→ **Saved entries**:
========

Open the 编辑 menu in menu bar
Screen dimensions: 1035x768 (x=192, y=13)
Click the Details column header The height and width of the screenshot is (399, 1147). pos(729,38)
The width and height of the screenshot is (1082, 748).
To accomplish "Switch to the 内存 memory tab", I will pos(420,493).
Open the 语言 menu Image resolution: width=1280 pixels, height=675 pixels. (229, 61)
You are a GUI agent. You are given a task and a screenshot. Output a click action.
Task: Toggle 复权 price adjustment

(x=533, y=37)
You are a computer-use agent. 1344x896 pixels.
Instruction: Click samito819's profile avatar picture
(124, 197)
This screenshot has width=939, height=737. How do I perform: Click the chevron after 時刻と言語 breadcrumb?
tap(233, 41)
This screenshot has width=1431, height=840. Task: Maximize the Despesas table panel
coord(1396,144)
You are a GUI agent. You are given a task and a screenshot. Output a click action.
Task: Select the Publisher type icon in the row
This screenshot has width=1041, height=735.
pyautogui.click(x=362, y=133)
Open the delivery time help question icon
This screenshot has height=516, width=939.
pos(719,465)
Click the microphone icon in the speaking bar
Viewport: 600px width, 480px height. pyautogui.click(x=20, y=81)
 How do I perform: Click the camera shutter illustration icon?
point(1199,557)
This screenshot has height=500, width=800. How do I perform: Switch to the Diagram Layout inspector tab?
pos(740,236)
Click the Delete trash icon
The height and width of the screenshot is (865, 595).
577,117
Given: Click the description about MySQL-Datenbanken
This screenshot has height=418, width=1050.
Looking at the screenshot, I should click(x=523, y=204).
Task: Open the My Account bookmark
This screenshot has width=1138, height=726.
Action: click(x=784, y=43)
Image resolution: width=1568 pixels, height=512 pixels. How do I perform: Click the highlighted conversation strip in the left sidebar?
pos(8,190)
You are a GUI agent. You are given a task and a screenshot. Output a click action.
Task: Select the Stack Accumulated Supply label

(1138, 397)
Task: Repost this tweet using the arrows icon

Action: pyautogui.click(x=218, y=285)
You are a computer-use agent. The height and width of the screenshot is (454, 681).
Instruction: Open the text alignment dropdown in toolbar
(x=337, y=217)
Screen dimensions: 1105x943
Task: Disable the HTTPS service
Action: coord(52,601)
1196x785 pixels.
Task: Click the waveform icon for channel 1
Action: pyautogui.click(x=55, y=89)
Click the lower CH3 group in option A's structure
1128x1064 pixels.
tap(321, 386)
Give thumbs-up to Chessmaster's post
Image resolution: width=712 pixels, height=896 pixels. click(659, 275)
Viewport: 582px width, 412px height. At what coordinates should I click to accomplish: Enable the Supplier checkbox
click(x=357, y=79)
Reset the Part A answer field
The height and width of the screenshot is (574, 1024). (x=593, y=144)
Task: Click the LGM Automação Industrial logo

========

→ **HOW TO COMPLETE THIS TASK**: Within the records above, count the lines that include the string "computer"; state the number and nothing else.

→ **FINISHED TASK**: 2